Moral Nation, meticulously researched and sensibly written, is a welcome addition to the library of Japanese studies. By examining Japan’s symbolic boundary-making and identity assertion through the lens of narcotic policies, Kingsberg makes a fresh contribution to a growing body of research of modern Japanese national identity. Critical criminologists have repeatedly reported the political use of anti-narcotics policies as means to stigmatize particular groups and legitimize their subordination. The book contributes to broader historical studies of social problems through its careful examination of the cultural production of drug problems.

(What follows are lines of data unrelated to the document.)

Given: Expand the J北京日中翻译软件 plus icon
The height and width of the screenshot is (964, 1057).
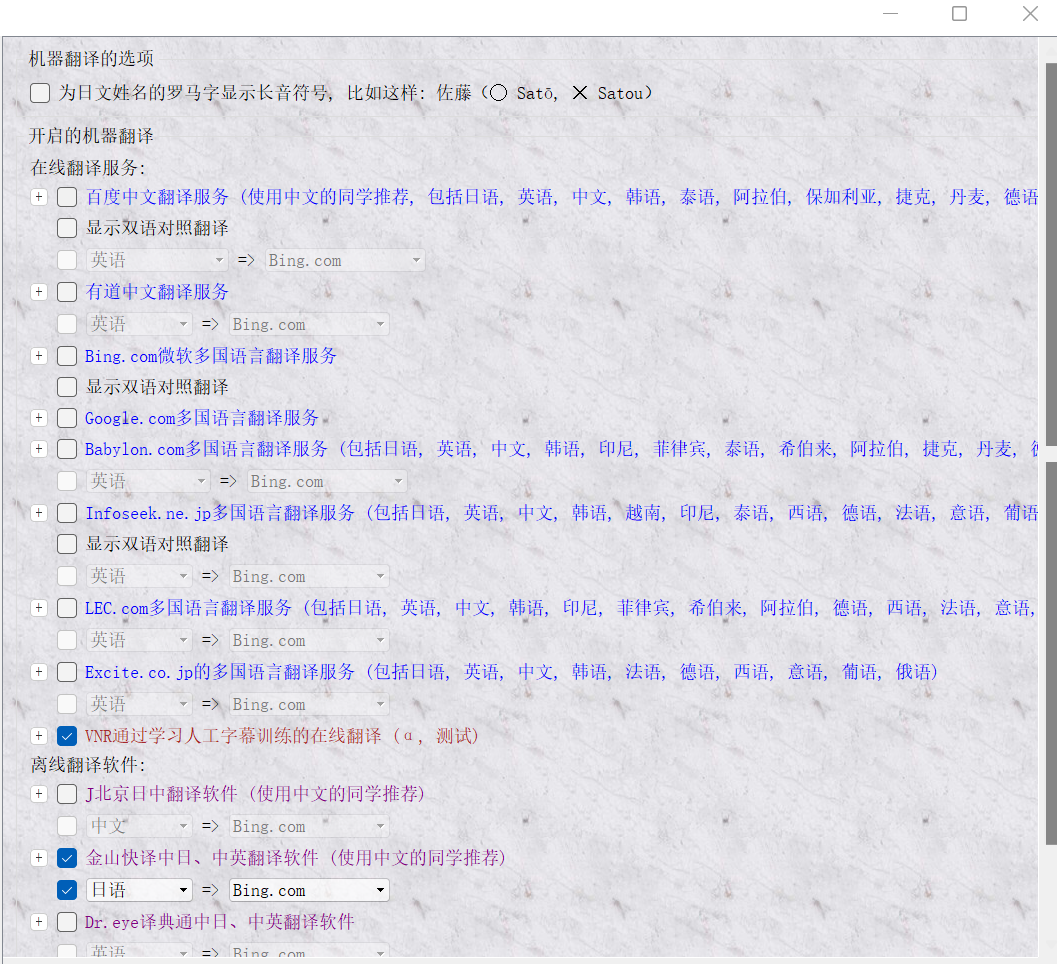Looking at the screenshot, I should coord(38,794).
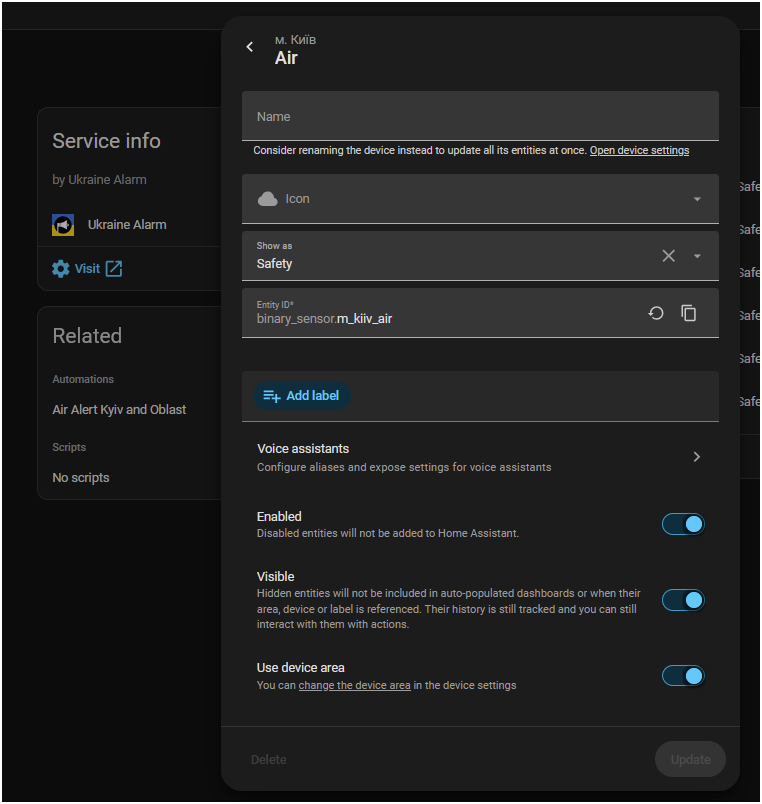Expand the Show as dropdown arrow

pyautogui.click(x=697, y=256)
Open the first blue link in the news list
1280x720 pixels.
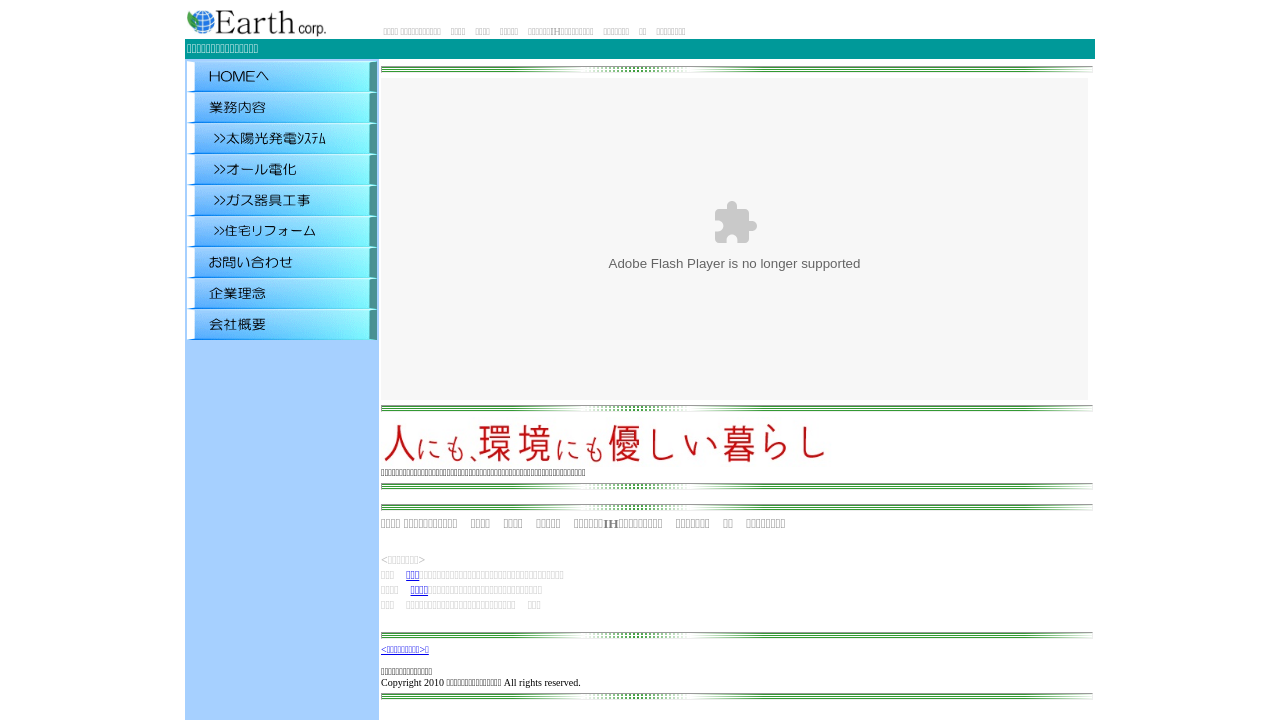(413, 575)
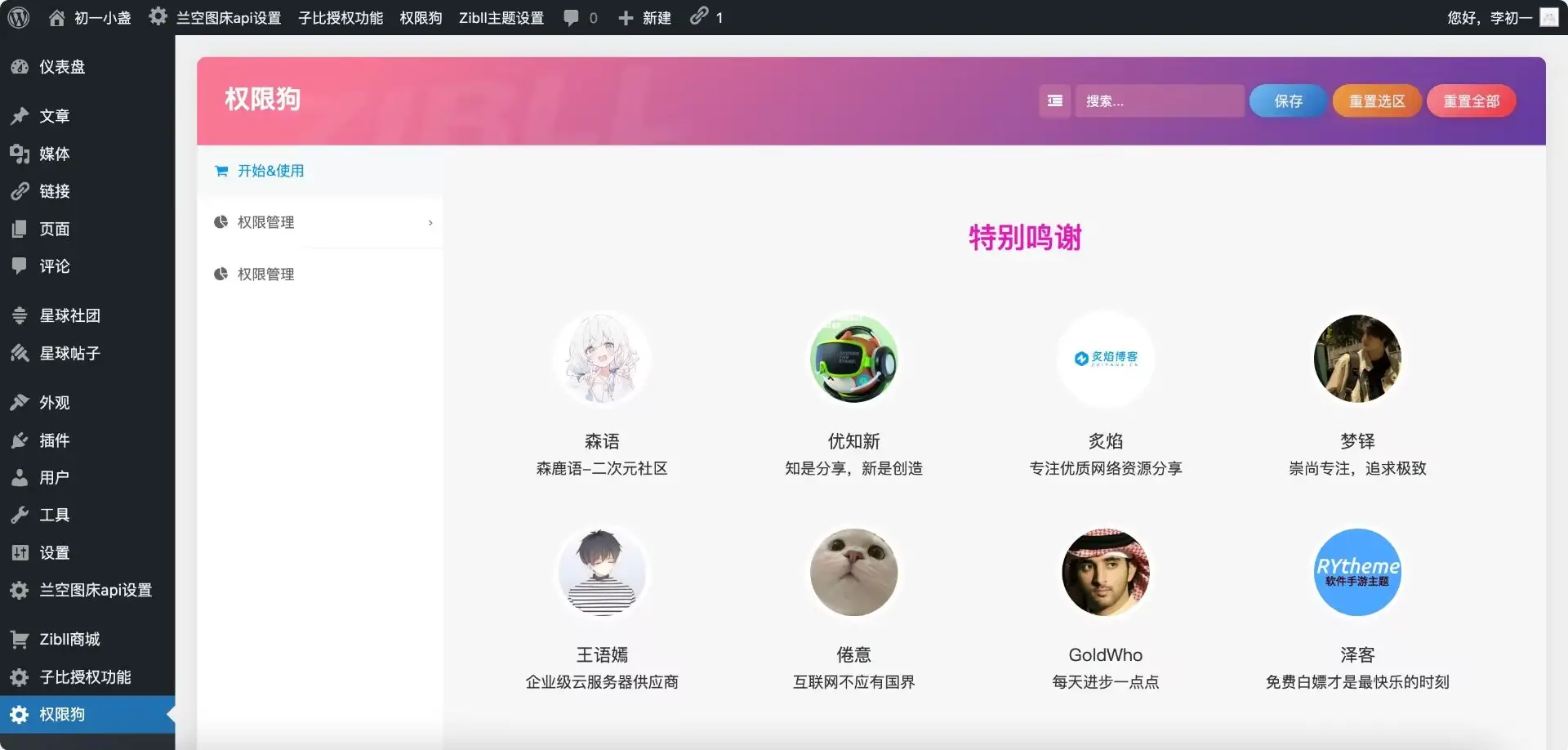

The book also comes with some weaknesses. Kingsberg uses moral entrepreneurship as the book’s core theoretical framework. While the author astutely acknowledges the substantial diversity in narcotic discourses and roles of different actors such as merchants, law enforcement, scientists and medical doctors, the book frequently refers to unidentified ‘moral entrepreneurs’ as if they had been a unified entity. Such generic use of the label blurs the multiplicity of voices in moral crusades. Compared to rich discussions on narcotic policies in the interwar period, the book’s coverage of the hiropon age, contained in the last chapter, is limited both in the breadth of data and the depth of analysis. Furthermore, the lack of a clear conclusion may leave a reader with a sense of incompleteness. A concluding chapter that examines the lasting consequences of these narcotic moral crusades might provide a better ending to the book.
While Moral Nation exclusively focuses on a period between the 1850s and 1950s, the value of this volume goes beyond historical specificities. The political dynamics articulated in the book offer a useful perspective for sociologists, criminologists, political scientists and social historians who are eager to learn the use of deviance in the construction of self, other and nationhood.